On my first day of Kindergarten, my mother walked with me the half mile to school so I’d know the way. I felt anxious about the long walk, but also reassured that Mom was taking me there. When the time came, I held my hand up for her to grasp and we left our house. In the warm September sun we walked uphill past the houses that curved along our narrow street. She led me along the Secret Sidewalk, a shortcut between some houses that emptied onto another street that led down the other side of the hill. As we passed the synagogue, Mom explained how Jews in our area walked to services there every Saturday. As we passed a patch of little sumac trees, Mom warned me not to touch them because they were poisonous. As we passed a wooded lot, Mom warned me to stay on the sidewalk because the hippies liked to hang out in there and she wasn’t sure they were safe. As we rounded the corner and passed the Church of Christ, Mom said that I was not to join the other kids if they shortcut through their property. I took in everything Mom said, fascinated and excited by how much there was to know about this walk to school. When we reached the corner across from the school, Mom explained how to watch and listen for the crossing guard. The guard gave the okay, and we crossed and walked up to the school. Mom left me at the door with a kiss, a hug, and a promise that she’d be waiting at that door when school let out. I felt secure as I walked inside.

James Monroe School
The elementary school I attended

On my own twenty years later, I felt alone and lost. I wanted a path to follow that would work better than what I had come up with. I felt sure God would have that path, so I wound up in a Methodist church. The pastor sprinkled water on my head and I was in. I did things I thought I should do as a Christian: I attended Sunday school and services every week, I tried to quit swearing and always be honorable, and I helped with the youth group. I enjoyed the people and socialized heavily with my Sunday school class. But I struggled with God, whom I expected to judge me, eyebrow arched and lips pursed, each time I slipped up.

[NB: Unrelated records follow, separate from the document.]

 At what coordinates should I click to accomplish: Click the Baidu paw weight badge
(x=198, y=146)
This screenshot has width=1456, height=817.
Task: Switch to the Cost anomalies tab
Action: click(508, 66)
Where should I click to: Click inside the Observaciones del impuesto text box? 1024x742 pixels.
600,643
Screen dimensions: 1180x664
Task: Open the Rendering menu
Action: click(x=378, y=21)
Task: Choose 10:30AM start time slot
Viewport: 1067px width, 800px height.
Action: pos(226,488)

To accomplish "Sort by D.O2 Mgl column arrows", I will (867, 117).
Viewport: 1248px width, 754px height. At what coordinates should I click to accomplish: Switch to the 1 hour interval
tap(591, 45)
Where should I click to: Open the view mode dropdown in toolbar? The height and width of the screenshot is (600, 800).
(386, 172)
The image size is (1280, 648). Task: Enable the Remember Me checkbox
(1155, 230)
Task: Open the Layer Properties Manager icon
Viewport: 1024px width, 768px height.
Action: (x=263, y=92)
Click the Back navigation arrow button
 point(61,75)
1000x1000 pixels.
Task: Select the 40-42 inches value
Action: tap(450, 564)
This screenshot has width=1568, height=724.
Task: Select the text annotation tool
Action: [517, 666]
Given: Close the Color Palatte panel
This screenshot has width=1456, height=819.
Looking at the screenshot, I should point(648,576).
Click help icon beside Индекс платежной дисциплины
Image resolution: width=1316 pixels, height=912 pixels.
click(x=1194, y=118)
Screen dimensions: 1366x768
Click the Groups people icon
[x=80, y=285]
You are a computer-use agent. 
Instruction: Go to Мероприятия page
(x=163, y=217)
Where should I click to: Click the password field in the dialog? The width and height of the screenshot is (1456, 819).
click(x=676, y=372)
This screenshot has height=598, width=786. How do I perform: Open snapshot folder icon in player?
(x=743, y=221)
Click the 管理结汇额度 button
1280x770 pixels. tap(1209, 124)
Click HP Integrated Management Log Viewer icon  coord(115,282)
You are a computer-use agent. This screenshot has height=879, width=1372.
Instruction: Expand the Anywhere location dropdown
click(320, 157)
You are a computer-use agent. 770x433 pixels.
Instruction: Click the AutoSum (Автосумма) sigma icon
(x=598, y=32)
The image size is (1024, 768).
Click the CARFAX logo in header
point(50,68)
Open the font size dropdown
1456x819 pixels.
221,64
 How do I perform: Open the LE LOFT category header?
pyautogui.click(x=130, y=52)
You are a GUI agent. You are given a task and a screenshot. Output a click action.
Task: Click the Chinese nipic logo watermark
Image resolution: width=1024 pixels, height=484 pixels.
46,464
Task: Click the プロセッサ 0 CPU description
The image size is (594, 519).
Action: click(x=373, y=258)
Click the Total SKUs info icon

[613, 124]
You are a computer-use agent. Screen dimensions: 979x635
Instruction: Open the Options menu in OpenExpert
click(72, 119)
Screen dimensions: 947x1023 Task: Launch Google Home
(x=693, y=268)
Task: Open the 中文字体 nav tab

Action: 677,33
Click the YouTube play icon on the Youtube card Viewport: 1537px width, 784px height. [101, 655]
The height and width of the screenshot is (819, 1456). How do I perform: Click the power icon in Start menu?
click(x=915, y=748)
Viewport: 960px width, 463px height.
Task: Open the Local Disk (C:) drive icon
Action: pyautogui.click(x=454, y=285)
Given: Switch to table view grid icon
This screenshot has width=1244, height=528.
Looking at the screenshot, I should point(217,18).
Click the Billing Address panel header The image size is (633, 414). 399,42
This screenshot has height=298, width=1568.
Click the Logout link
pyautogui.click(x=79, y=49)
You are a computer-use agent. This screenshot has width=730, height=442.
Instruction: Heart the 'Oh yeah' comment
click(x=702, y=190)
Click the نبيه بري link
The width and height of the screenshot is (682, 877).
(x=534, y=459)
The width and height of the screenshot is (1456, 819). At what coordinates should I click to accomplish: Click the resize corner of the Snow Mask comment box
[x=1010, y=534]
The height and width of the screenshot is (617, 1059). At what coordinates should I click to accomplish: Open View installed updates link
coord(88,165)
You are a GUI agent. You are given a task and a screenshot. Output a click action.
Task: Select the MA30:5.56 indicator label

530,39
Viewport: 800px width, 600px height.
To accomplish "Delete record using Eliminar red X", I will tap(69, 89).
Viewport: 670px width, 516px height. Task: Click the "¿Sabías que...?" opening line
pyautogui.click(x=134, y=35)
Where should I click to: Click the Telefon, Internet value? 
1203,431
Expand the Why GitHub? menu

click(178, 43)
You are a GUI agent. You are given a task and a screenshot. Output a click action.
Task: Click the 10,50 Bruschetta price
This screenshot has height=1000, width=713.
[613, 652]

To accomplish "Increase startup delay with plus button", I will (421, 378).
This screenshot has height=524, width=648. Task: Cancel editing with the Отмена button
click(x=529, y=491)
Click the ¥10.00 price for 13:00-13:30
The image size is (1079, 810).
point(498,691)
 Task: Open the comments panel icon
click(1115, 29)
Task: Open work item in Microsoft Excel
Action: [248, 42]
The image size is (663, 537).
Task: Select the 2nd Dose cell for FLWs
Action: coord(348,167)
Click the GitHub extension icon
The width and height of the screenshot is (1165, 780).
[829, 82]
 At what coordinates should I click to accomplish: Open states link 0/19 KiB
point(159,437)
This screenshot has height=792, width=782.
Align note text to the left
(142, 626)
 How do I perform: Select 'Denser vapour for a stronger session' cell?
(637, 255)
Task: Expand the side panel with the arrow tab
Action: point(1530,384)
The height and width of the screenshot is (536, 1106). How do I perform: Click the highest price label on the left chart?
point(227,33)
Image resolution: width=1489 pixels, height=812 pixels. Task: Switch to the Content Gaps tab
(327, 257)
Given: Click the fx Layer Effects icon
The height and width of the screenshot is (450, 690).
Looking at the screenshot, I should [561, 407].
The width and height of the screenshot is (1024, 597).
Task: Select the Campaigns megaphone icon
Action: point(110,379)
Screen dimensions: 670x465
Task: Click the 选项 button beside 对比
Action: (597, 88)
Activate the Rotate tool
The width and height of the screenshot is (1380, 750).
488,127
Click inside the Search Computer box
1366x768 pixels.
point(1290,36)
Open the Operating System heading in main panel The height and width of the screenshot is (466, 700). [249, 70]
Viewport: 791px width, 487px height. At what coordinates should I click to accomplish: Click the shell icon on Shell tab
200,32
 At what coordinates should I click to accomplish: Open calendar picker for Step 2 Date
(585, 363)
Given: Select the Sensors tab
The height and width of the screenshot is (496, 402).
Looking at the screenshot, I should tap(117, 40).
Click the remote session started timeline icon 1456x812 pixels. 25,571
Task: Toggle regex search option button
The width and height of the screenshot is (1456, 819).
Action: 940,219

I also struggled to understand the church’s rituals. For example, every couple months we took communion. We read puzzling texts from the hymnal and then lined up to eat a little wafer and drink a sip of grape juice. But I didn’t know what it was for! I used to pray, “Lord, I don’t know why I’m doing this, but I pray that you will bless it anyway.” God and church weren’t making sense. In time, I had some serious brushes with church politics. It turned me off and I fell away. I used to blame the Methodists, but something the pastor said to me many times comes back to me now: “Each man must find his own path to God.” I sure wasn’t searching so I might find; I guess I expected the church to show me.

One day, the Jehovah’s Witnesses knocked on the door and promised that my Bible could be an open book to me, giving me accurate knowledge of God and His standards for me and for His people, the true Christians. I was nervous because of the Witnesses’ notoriety, but the fun young couple who came to study with my wife and me soon melted those reservations. Steve, a slight man who bobbed and twitched with nervous energy, enthusiastically shared his knowledge. He flipped rapidly through his Bible looking for verses that answered our questions. In counterpoint, Jessica sat like a reference librarian, placid and poised with a heaping gob of thick blonde hair usually pulled up into a bun and glasses perched on the end of her nose. She could clarify in ten words anything Steve said in a hundred, but she always quietly let her husband speak.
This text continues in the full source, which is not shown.